* Questions to answer
1. Drawing on the Daily Express Building text, explain why the public's access to the lobby over the weekend of 19 and 20 September 2009 was unusual.
2. Extend the Daily Express Building text beyond its final sentence.

* Text segment
The Daily Express Building (120 Fleet Street) is a Grade II* listed building located in Fleet Street in the City of London. It was designed in 1932 by Ellis & Clarke to serve as the home of the Daily Express newspaper and is one of the most prominent examples of art-deco / Streamline Moderne architecture in London.

The exterior features a black façade with rounded corners in vitrolite and clear glass, with chromium strips. The flamboyant lobby, designed by Robert Atkinson, includes plaster reliefs by Eric Aumonier, silver and gilt decorations, a magnificent silvered pendant lamp and an oval staircase. The furniture inside the building was, for the most part, designed by Betty Joel.

The Grade II* listing relates not only to the architectural features but also to the massive reinforced concrete stacked portal frame structure designed by Sir Owen Williams.

As part of a redevelopment of the surrounding site the building was entirely refurbished in 2000 by John Robertson Architects. The foyer was recreated largely from photographs and the façade completely upgraded. The concrete portal frame structure was preserved.

The lobby of this building was open to the public on London Open House day, over the weekend of 19 and 20 September 2009. Members of the public were allowed to view the lobby, which is normally only accessible to employees of the building and invited guests.

| "Britain" panel from the Daily Express building foyer | "Empire" panel from the Daily Express building foyer | The aluminium leaf recessed ceiling and pendant lamp |

The building is currently occupied by Goldman Sachs.

* Extracted material

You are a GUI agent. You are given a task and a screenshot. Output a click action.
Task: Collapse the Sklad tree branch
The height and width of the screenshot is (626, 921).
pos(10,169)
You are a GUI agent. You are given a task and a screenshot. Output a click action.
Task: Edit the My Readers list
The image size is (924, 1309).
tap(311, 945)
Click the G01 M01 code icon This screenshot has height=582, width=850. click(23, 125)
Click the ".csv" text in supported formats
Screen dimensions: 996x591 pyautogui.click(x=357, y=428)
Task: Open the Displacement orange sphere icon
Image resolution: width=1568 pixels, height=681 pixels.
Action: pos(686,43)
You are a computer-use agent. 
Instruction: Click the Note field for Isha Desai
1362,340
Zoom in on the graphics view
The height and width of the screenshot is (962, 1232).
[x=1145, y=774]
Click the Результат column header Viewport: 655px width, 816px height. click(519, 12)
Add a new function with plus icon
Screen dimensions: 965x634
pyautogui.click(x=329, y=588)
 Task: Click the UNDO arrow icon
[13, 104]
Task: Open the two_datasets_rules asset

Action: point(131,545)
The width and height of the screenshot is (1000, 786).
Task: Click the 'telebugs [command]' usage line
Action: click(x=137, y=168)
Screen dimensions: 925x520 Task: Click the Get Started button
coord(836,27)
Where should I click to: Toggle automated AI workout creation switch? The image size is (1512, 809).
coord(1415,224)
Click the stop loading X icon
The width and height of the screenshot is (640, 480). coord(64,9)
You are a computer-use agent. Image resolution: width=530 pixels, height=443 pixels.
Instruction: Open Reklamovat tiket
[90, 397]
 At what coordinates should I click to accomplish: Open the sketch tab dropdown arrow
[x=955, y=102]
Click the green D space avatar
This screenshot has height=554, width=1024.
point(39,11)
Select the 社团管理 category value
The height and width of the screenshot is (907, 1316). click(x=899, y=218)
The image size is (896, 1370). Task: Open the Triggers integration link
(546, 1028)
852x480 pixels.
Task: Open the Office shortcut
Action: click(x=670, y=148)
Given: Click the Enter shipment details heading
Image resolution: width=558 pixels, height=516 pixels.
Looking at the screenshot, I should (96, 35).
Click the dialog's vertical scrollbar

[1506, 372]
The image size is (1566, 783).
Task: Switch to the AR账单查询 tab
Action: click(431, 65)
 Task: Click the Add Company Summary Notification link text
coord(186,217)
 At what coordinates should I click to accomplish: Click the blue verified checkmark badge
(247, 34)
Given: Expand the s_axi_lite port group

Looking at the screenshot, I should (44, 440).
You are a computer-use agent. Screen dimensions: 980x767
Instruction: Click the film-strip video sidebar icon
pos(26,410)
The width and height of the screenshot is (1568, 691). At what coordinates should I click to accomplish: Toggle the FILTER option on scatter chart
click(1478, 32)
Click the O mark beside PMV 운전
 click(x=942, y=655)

* Responses in order
1. The lobby is normally accessible only to employees of the building and invited guests. On London Open House day that weekend, members of the public were allowed to view it.

2.
== Sister Express buildings in Manchester and Glasgow ==
The company also constructed two sister buildings of similar design during this period. The Express Building, Manchester (1939) was critically acclaimed as the best of the three due to its superior exterior design and better site and was the only one of the three to be architecturally designed by Sir Owen Williams. The 1936 building in Glasgow housed the offices of the Glasgow Herald and Evening Times newspapers from 1980 to circa 2000, but has now been converted into flats.

== In the media ==
The building, the paper and its best remembered editor, Arthur Christiansen (who in reality had already relinquished the role), featured in the British science fiction film The Day the Earth Caught Fire (1961), in which actors Edward Judd and Leo McKern have leading roles. The satirical magazine Private Eye invariably referred to the building, in the days when it was occupied by the Daily Express, as 'The Black Lubyanka'.